The board next suggests that other reasons support its decision to refuse to
submit the issue to the electorate. It notes that although it granted the protest
because of the alleged noncompliance with R.C. 731.31, the protestor also
contended that the ordinance was not subject to municipal initiative powers
because it constituted administrative rather than legislative action. Mandamus will
not lie to compel a board of elections to submit an ordinance proposed by
initiative petition to the electorate if the ordinance does not involve a subject
which a municipality is authorized by law to control by legislative action. State ex
rel. Rhodes v. Lake Cty. Bd. of Elections (1967), 12 Ohio St.2d 4, 41 O.O.2d 2,
230 N.E.2d 347.

Section 1f, Article II of the Ohio Constitution provides that "[t]he initiative
and referendum powers are hereby reserved to the people of each municipality on
all questions which such municipalities may now or hereafter be authorized by law
to control by legislative action * * *." Administrative actions are not subject to
municipal powers of initiative and referendum. Donnelly v. Fairview Park (1968),
13 Ohio St.2d 1, 42 O.O.2d 1, 233 N.E.2d 500. "The test for determining whether
the action of a legislative body is legislative or administrative is whether the
action taken is one enacting a law, ordinance or regulation, or executing or
administering a law, ordinance or regulation already in existence." Id. at
paragraph two of the syllabus.

Parma has general authority under R.C. 715.16(A) to enact the proposed
ordinance. In addition, the enactment of the ordinance would constitute a
permissible legislative act because it does not simply administer laws already in

6

existence. Id.; cf. State ex rel. Zonders v. Delaware Cty. Bd. of Elections (1994),
69 Ohio St.3d 5, 11, 630 N.E.2d 313, 317 ("Generally, the adoption of a zoning
amendment, like the enactment of the original zoning ordinance, is a legislative act
which is subject to referendum."). Therefore, the board could not rely on Section
1f, Article II of the Ohio Constitution to refuse to place the proposed ordinance on
the election ballot. In fact, the board did not base its ultimate decision on this
contention.

A final asserted reason to invalidate the proposed ordinance that the
ordinance violates R.C. 731.19 by containing more than one subject, addresses the
substance or propriety of the ordinance rather than the validity and sufficiency of
the initiative petition under the pertinent constitutional and statutory requirements
for initiative petitions. These contentions are thus premature. Thurn, 72 Ohio
St.3d at 293, 649 N.E.2d at 1208 ("[A]ny claim alleging the unconstitutionality or
illegality of the substance of the proposed ordinances prior to their approval by the
electorate is premature."); Cincinnati v. Hillenbrand (1921), 103 Ohio St. 286,
133 N.E. 556, paragraph two of the syllabus ("[W]here the mandatory provisions
of the constitution or statute prescribing the necessary preliminary steps to
authorize the submission to the electors of an initiative statute or ordinance have
been complied with[,] the submission will not be enjoined.").

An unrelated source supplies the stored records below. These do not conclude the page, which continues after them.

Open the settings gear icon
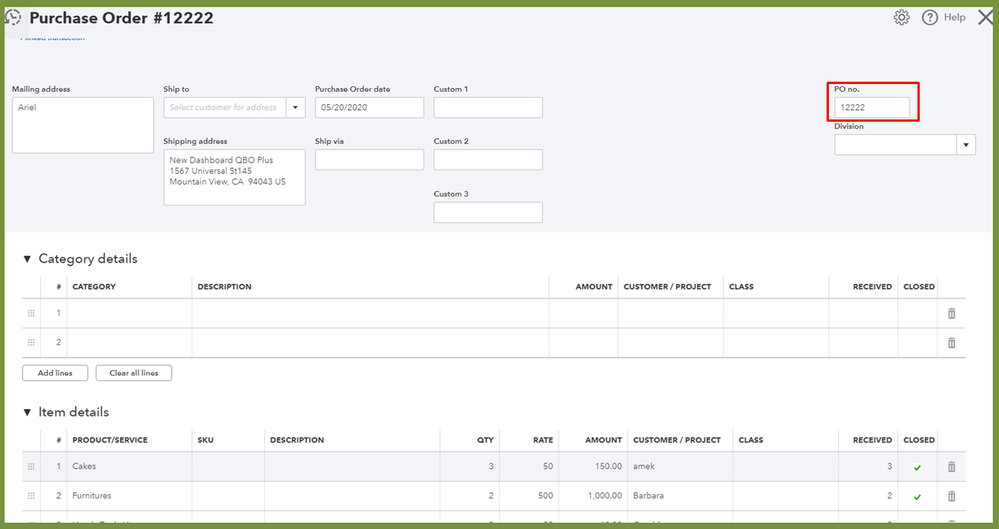[901, 17]
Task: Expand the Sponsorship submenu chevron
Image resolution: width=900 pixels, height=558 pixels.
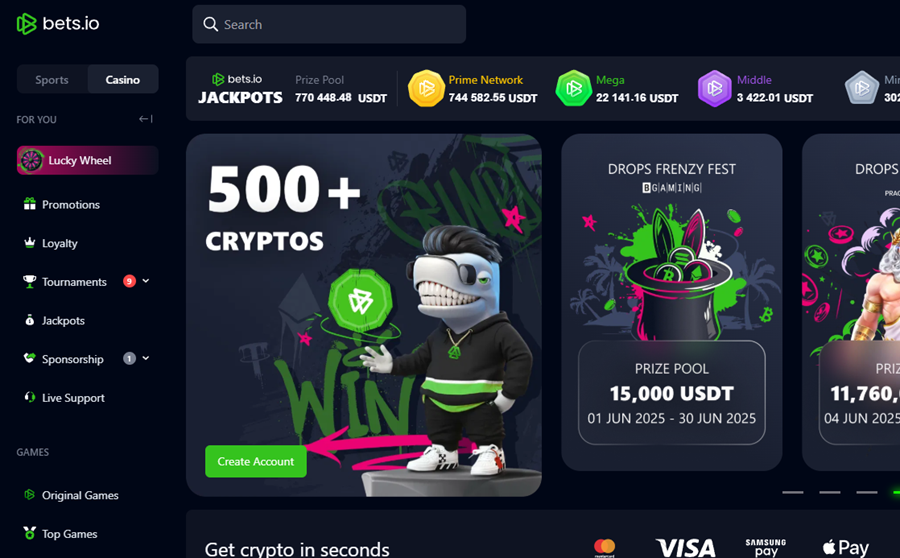Action: pyautogui.click(x=146, y=358)
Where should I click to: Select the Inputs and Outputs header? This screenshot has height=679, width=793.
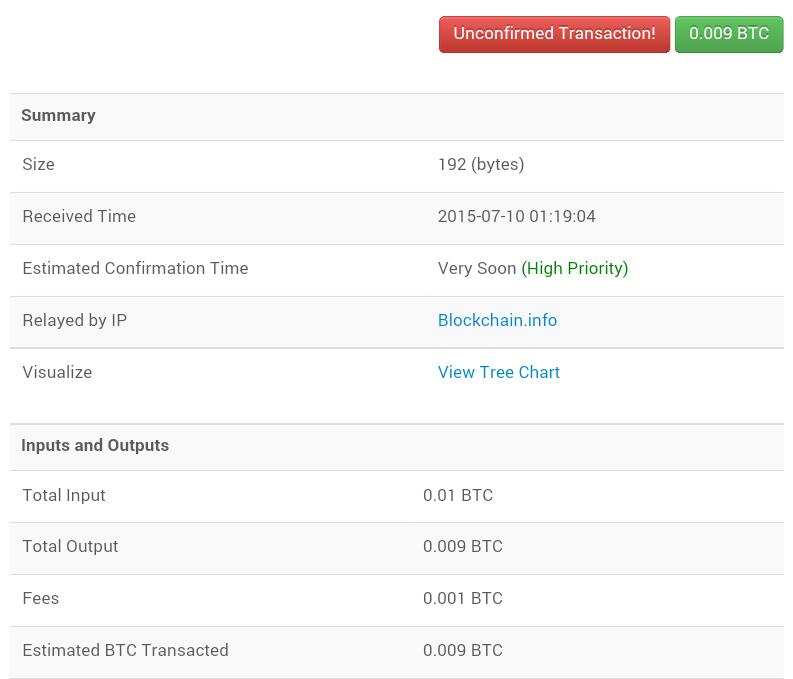click(x=95, y=445)
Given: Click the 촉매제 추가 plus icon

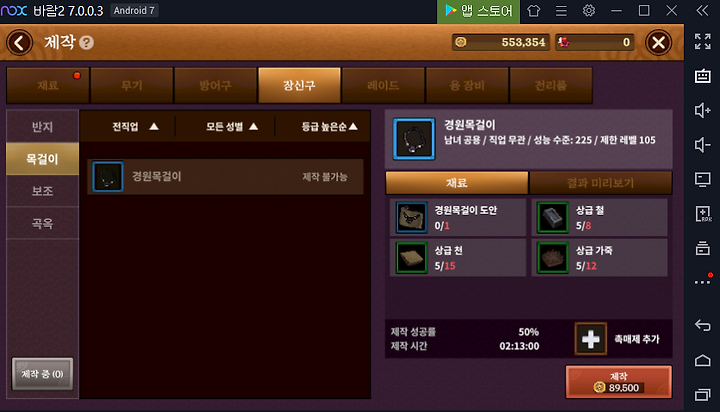Looking at the screenshot, I should pos(591,339).
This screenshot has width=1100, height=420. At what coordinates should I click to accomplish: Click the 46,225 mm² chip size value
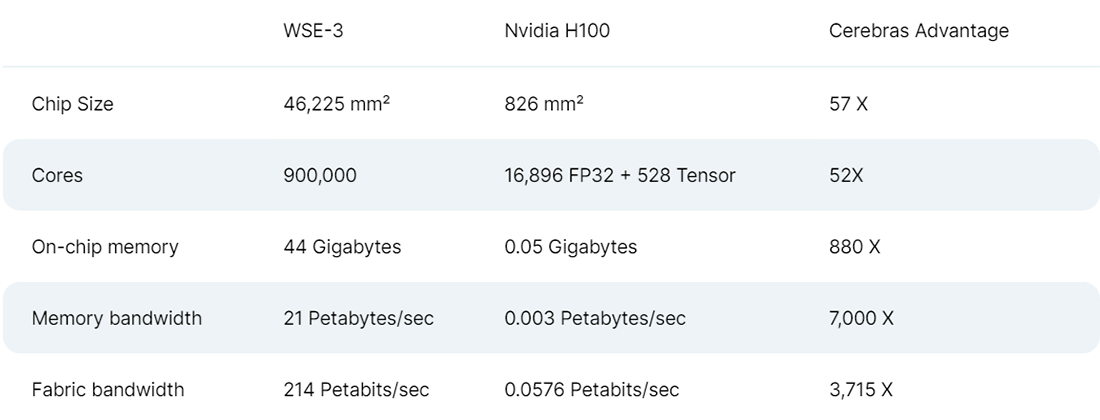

Based on the foregoing, relators established that the board abused its
discretion and acted in clear disregard of applicable law by sustaining the protest
and refusing to submit the proposed ordinance to the electorate at the November 4
election. This conclusion is also supported by our duty to liberally construe
municipal initiative provisions to permit the exercise of such power. Christy, 77
Ohio St.3d at 40, 671 N.E.2d at 5. Accordingly, we grant a writ of mandamus to

7

compel the board and its members to submit the proposed ordinance to the Parma
electorate at the November 4, 1997 election.2
Writ granted.

MOYER, C.J., DOUGLAS, RESNICK, F.E. SWEENEY, PFEIFER, COOK and
LUNDBERG STRATTON, JJ., concur.
FOOTNOTES:

1.
Respondents concede that relators do not have an adequate remedy in the
ordinary course of the law.
2.
This moots relators' alternative claim for a writ of prohibition.